## EXERCÍCIO PROPOSTO A
No texto sobre o Governo Lula, quem exerce o poder internacional de controle que os trabalhadores veem como inimigo principal do desenvolvimento nacional?
## EXERCÍCIO PROPOSTO B
Reescreva de forma mais breve o parágrafo do texto sobre o Governo Lula que começa com "Discute-se, com apreensão", mantendo os fatos principais.
## EXERCÍCIO PROPOSTO C
Por favor, dê continuidade ao texto sobre o Governo Lula a partir da sua última frase.

Mudança revolucionária?
Discute-se, com apreensão, o sentido das mudanças propostas pelo Governo Lula. Serão cosméticas, como as encaminhadas por Fernando Henrique nos seus 8 anosde mandato, ou revolucionárias como a população espera? As alianças políticas estabelecidas pelo PT com sectores empresariais do Brasil não assustaram o povo que sabe não dispor ainda de força organizada para pretender a implantação de um governo popular nos moldes das revoluções socialistas do século XX.
A sensibilidade dos trabalhadores brasileiros leva-os à compreensão de que o inimigo principal do desenvolvimento nacional se situa no poder internacional de controle exercido por FMI, BM e governos autoritários, como o dos Estados Unidos e dos seus aliados, através de pressões comerciais e ameaças militares implícitas ou explícitas. Os empresários nacionais são, no presente, vítimas dos desvarios da globalização que lhes impõe uma camisa de forças estabelecida pela subordinação ao dólar e ao mercado que só é livre para os grandes grupos económicos. Aos poucos caem as máscaras das velhas campanhas anticomunistas que pretenderam eliminar do vocabulário político o conceito de imperialismo que tão bem explica a grande ameaça que paira sobre a América Latina, todo o terceiro mundo e até mesmo sobre a Europa. Como no momento em que a guerra nazi fez surgir a aliança entre povos que defendiam diferentes processos de democratização, hoje o imperialismo chefiado por Bush (que não titubeia em mandar matar o presidente do Iraque para alcançar os seus objectivos expansionistas) promove a necessária aliança entre todos os democratas do mundo.

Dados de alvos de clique
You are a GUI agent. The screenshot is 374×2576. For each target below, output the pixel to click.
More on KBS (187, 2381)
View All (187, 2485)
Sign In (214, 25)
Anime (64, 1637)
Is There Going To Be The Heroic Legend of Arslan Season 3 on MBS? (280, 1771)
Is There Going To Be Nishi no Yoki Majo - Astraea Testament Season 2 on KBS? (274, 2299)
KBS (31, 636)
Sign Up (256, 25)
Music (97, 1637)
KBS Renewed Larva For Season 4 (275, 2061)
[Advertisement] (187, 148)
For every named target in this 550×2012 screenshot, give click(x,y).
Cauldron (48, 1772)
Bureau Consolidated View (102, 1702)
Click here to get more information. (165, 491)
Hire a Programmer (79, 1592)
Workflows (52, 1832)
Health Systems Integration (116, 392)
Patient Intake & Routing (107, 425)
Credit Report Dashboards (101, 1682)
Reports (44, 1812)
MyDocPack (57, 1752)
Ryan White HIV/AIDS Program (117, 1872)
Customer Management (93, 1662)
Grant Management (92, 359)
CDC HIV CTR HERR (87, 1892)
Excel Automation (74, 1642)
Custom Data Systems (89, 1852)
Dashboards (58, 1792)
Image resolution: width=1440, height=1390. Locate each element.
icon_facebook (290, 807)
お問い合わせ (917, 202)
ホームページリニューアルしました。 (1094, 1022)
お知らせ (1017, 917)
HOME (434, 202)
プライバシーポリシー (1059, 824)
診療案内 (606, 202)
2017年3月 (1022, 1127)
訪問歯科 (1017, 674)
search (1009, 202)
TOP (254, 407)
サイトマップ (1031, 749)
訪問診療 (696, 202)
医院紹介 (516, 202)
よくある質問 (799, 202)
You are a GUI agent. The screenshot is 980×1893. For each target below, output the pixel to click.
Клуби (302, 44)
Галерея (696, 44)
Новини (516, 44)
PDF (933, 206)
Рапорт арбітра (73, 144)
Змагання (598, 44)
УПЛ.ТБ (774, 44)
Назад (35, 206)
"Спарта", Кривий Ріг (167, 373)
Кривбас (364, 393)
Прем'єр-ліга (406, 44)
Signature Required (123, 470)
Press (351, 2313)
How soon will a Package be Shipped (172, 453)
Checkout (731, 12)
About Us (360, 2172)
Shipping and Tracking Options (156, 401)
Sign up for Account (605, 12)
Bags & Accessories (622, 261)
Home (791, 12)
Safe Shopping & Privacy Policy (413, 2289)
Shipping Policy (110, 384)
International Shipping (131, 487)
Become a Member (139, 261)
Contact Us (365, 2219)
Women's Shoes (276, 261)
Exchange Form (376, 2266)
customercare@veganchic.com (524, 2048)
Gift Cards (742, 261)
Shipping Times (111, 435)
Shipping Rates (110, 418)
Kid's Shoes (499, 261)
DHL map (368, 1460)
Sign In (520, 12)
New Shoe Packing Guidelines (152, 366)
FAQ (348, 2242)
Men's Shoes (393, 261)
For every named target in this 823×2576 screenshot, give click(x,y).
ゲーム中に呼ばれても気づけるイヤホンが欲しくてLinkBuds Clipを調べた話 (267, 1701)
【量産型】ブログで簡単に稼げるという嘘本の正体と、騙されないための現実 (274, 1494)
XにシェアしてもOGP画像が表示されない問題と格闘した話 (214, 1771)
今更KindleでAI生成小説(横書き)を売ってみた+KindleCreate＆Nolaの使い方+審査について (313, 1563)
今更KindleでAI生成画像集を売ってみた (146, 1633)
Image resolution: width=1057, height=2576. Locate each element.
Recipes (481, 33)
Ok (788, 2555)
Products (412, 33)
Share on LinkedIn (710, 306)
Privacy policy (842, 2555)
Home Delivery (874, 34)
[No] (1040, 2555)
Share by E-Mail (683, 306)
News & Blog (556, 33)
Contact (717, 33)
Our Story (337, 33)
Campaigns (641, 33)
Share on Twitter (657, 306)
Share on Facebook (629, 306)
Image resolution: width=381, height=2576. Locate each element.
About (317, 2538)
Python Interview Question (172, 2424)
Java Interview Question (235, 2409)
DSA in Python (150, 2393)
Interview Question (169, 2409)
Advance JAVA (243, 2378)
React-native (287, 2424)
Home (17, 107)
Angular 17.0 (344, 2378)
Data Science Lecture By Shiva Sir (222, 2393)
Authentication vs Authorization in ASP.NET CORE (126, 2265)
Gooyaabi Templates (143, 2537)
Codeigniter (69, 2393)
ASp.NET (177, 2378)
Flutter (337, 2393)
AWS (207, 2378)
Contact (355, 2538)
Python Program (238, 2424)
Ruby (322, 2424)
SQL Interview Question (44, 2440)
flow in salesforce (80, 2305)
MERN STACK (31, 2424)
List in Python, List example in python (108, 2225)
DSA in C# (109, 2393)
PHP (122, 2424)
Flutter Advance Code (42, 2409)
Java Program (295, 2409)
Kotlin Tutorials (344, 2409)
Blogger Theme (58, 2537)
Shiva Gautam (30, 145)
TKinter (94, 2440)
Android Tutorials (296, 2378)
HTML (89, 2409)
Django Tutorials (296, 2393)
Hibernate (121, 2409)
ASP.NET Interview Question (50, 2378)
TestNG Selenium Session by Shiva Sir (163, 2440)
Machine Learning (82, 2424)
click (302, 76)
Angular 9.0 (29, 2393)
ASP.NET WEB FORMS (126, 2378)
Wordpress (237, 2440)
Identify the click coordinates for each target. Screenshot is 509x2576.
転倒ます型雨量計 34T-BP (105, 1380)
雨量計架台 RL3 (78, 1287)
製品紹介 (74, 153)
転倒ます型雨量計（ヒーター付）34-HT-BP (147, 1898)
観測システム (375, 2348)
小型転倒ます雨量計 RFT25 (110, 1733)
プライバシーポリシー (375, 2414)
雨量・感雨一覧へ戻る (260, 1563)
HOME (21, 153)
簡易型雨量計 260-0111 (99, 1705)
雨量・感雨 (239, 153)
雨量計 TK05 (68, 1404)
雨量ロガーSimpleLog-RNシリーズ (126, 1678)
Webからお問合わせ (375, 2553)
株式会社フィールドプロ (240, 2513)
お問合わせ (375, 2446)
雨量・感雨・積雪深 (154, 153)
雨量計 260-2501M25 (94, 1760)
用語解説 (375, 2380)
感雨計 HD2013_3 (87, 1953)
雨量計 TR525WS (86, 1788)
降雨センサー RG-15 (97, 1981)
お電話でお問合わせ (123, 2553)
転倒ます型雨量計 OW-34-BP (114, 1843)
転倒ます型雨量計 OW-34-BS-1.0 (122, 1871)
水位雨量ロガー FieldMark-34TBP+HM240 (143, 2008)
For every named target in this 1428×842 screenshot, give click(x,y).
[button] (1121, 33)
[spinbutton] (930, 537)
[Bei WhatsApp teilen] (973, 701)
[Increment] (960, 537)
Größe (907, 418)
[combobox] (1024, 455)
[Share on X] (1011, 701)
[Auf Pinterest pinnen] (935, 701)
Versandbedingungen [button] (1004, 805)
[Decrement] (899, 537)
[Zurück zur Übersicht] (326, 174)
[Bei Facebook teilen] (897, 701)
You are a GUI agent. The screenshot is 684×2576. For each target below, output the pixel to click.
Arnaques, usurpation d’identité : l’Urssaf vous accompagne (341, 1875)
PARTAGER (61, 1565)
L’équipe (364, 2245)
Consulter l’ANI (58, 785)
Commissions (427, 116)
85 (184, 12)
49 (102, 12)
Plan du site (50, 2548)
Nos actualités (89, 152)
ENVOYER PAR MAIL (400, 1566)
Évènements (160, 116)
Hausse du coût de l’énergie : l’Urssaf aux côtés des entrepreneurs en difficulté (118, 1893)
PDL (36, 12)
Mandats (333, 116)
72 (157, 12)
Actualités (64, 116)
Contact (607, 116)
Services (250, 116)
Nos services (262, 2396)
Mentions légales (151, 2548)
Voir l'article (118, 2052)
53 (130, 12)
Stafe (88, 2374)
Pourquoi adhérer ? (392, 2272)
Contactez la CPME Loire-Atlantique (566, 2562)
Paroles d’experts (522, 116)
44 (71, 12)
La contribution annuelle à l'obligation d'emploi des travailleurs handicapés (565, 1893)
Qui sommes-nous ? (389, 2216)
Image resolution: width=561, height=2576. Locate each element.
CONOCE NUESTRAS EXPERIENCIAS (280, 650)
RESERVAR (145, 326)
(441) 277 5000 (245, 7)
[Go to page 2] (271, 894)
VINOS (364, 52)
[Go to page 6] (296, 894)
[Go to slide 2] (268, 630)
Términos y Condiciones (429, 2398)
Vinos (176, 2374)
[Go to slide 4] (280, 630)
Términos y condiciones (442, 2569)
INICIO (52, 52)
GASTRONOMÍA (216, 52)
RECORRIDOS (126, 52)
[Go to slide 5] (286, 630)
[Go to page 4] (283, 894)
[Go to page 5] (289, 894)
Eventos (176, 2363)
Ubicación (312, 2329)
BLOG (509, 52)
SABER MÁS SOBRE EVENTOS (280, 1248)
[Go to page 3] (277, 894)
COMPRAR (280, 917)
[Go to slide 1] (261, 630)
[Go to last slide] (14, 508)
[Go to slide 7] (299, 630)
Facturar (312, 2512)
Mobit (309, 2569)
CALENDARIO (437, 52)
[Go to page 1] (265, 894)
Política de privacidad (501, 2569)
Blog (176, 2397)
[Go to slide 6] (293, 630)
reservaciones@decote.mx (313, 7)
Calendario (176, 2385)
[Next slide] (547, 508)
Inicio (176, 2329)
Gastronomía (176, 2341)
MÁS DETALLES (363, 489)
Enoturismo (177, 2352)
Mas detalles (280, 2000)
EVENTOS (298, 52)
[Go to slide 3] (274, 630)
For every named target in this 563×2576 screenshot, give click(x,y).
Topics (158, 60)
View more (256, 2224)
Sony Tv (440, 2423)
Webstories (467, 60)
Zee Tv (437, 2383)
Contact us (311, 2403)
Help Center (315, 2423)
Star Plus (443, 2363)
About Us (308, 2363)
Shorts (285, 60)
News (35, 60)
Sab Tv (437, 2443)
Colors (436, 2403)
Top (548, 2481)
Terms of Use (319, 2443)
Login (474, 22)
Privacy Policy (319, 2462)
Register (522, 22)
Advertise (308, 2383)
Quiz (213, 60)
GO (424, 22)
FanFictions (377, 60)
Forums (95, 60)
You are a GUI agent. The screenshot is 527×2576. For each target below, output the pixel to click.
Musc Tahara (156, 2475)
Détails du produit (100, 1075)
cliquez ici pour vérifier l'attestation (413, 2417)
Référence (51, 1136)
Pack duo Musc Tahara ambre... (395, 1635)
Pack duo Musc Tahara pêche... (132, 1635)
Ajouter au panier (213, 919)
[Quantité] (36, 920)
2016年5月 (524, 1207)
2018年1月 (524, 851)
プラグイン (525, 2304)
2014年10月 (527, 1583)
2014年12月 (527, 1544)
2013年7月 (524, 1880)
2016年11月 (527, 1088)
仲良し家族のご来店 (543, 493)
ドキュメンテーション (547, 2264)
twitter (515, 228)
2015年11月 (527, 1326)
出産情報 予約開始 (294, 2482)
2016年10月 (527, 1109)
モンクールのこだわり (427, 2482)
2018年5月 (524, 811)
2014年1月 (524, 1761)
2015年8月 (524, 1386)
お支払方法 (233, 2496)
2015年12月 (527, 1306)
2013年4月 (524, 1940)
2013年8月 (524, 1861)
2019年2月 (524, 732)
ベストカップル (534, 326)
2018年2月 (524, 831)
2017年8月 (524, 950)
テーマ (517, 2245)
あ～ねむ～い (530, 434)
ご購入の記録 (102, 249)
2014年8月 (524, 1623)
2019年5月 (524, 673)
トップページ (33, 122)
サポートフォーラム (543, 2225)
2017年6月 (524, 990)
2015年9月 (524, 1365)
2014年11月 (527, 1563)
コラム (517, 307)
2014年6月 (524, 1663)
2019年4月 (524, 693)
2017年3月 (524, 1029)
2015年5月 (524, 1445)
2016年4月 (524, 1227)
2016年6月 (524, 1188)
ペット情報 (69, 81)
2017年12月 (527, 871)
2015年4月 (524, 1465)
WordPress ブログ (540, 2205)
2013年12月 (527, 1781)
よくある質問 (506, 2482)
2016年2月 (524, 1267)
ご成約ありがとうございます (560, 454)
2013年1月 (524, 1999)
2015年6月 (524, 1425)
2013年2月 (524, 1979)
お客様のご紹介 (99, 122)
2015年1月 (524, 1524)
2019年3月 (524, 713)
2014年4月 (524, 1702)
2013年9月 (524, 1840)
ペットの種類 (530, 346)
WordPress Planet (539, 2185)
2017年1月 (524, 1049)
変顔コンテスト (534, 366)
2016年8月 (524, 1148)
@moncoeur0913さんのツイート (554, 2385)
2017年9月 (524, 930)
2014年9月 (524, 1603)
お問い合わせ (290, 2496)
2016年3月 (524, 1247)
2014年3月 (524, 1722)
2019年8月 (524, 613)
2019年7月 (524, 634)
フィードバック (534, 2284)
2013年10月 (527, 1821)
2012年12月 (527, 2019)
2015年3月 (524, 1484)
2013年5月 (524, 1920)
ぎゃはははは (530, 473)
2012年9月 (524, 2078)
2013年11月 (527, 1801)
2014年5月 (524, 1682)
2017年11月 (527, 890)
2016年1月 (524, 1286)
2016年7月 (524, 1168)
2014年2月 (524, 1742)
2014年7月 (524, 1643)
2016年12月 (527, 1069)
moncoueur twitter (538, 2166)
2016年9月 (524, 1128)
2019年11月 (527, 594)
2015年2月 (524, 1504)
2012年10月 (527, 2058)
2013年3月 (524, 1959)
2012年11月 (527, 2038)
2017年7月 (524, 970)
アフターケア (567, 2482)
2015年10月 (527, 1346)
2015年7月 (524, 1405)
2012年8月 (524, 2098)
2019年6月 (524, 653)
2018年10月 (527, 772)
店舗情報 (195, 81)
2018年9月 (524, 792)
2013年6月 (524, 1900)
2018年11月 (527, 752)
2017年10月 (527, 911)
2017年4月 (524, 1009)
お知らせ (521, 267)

## RESPOSTA ESPERADA A
O FMI, o BM e governos autoritários, como o dos Estados Unidos e dos seus aliados.

## RESPOSTA ESPERADA B
Discute-se com apreensão se as mudanças propostas pelo Governo Lula serão cosméticas, como as de Fernando Henrique nos seus 8 anos de mandato, ou revolucionárias, como a população espera. As alianças do PT com sectores empresariais não assustaram o povo, que sabe ainda não ter força organizada para implantar um governo popular nos moldes das revoluções socialistas do século XX.

## RESPOSTA ESPERADA C
Vivemos uma guerra que explode de diferentes maneiras dizimando as populações: com o pretexto do terrorismo nos países árabes, pela via da fome no terceiro mundo (deixemos de vez o eufemismo do termo países em vias de desenvolvimento), pela droga e pela cultura da violência que domina em todos os países várias gerações em idade de trabalhar. As reformas cosméticas pretendidas pela social-democracia, como por Fernando Henrique no Brasil, ocultaram esta realidade com a exibição de pinturas douradas que não suportaram as primeiras chuvas ou o sol forte da realidade. É que na visão voluntarista que cultivaram, a aliança com a cúpula do imperialismo garantia um espaço de liberdade protegido (comprado a alto preço, melhor dito). Debaixo do guarda-chuva imperial, pagando o dízimo, pretendiam fugir ao saque indiscriminado que destroi os caminhos do desenvolvimento para os países pobres.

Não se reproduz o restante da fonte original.